Again, it is 2022; why are we still discriminating and “playing God” by choosing who gets the right to their body based on whether they can afford it or not?
Relay for Life at PC: Revitalized by Colleges Against Cancer
On Sunday, April 11, Peterson Recreation Center bustled with students, supporters, games, and emotional testimonies. Providence College’s Colleges Against Cancer (CAC) chapter organized a Relay For Life event after a two-year pause due to the pandemic.
“My main goal with this event was trying to bring back what is usually the most successful relay event in the Northeast back to Providence College. After two years of pause a lot of clubs did not get to meet and we did lose a lot of attendance, especially when the big event was not happening,” said Giulia Pugliese ’22, president of CAC.
The event started at 3:30 p.m. (after a delay from moving inside due to weather conditions) with a survivor and caregiver lap around Peterson track. Surrounding the track were luminaries signifying those lost to cancer or currently battling the disease along with reasons people were walking.
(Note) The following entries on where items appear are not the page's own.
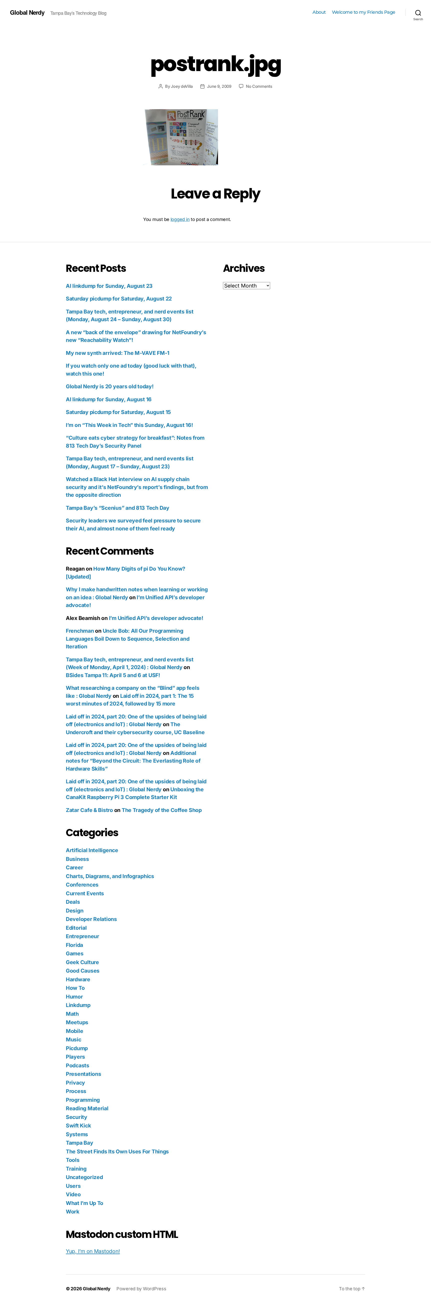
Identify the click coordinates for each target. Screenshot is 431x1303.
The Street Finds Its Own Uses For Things (117, 1151)
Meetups (77, 1022)
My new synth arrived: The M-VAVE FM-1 (117, 353)
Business (77, 859)
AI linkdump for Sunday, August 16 (109, 399)
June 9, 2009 (219, 86)
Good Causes (83, 971)
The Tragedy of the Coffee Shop (162, 810)
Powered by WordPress (141, 1288)
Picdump (77, 1048)
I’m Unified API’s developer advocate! (156, 618)
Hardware (78, 979)
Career (74, 867)
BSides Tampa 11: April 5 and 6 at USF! (113, 675)
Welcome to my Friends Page (363, 12)
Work (72, 1211)
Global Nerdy (27, 12)
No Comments (259, 86)
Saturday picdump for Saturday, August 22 (119, 299)
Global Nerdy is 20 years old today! (110, 386)
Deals (73, 902)
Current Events (85, 893)
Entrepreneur (82, 936)
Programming (83, 1100)
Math (72, 1014)
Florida (74, 945)
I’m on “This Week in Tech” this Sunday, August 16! (129, 425)
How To (75, 988)
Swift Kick (78, 1125)
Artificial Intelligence (92, 850)
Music (73, 1039)
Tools (73, 1160)
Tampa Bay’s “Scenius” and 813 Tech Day (117, 508)
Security (76, 1117)
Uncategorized (84, 1177)
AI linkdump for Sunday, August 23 (109, 286)
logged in (180, 219)
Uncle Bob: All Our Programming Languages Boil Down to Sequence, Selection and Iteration (128, 639)
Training (76, 1169)
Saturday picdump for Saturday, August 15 (118, 412)
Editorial (76, 928)
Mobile (74, 1031)
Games (75, 953)
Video (73, 1194)
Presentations (83, 1074)
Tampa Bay (79, 1143)
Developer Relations (91, 919)
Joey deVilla (182, 86)
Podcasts (77, 1065)
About (319, 12)
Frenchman (80, 631)
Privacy (75, 1083)
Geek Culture (82, 962)
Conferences (82, 885)
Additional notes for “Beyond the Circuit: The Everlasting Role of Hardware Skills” (133, 761)
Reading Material (87, 1108)
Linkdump (78, 1005)
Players (75, 1057)
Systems (77, 1134)
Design (74, 910)
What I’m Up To (84, 1203)
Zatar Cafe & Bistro (89, 810)
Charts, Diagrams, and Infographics (110, 876)
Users (73, 1186)
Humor (74, 997)
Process (76, 1091)
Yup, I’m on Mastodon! (93, 1251)
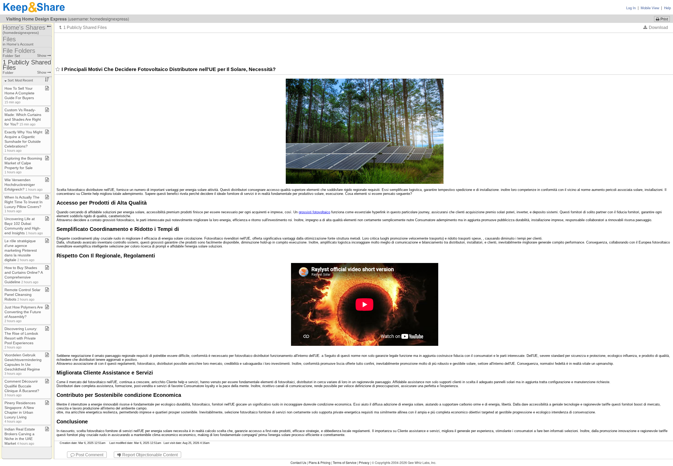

The luminaries were created by friends and family members of those who passed away.
As of Monday, March 18, the fundraising page reached a total of $18,903.36 of their $20,000 goal, according to the “Relay for Life of Providence College” webpage. Notably, the “Hug Your Mama” team reached $4,842.24, surpassing their goal of $4,250.
All money raised is donated to the American Cancer Society. “One thing I love about the American Cancer Society is out of the money we raised, a sum of it goes to mental health and other support for caregivers,” said Pugliese, “which is really important to me because almost all the survivors I’ve known have also been caregivers.”
Father Isaac Morales, O.P. gave the heartwarming prayer before the silent lap for all those who lost their lives in the battle with cancer. Fr. Morales shared that he survived cancer twice and has been impacted by a family member’s diagnosis as well.
Like many people, Pugliese’s life has been impacted by cancer. Her grandmother, with whom she shares a birthday, died from colon cancer before they could meet. She said, “I have always felt connected to her, even though I have never met her before. It just is special.”
As a freshman in high school, Pugliese’s mom was diagnosed with cancer. She is now in remission and considers herself a survivor. Then, when Pugliese entered PC, her aunt was diagnosed with an aggressive cancer. “The first phone call I got from my aunt at college, she told me she had her first round of chemo and that she decided to shave her head. I just wanted to hug her so bad and it was really hard to hear so far away from home. With every diagnosis there comes fear, but there also comes hope,” said Pugliese.
She stressed the importance of continued awareness and fighting for better treatments and ultimately, a cure.
Pugliese walked to celebrate the life of Ashley Hope Goodman on the team A Good Fight. Ashley passed away from lymphoma. She said, “she is the bravest person I have ever met. Even in the face of her diagnosis she was always positive and thanked all the doctors at MSK and has become an inspiration to me.”
Relay for Life proves to be a reflection of both Pugliese’s hard work and Colleges Against Cancer’s fight.
“When you come to PC, you never really know what someone is going through, whether someone is a survivor, caregiver, or someone has lost a family member to cancer,” said Pugliese.
“Colleges Against Cancer is a safe space for people to come to and find others to relate to, like it was for me three years ago. It meant everything to me to have a group that understood how I was feeling and people automatically supported me.”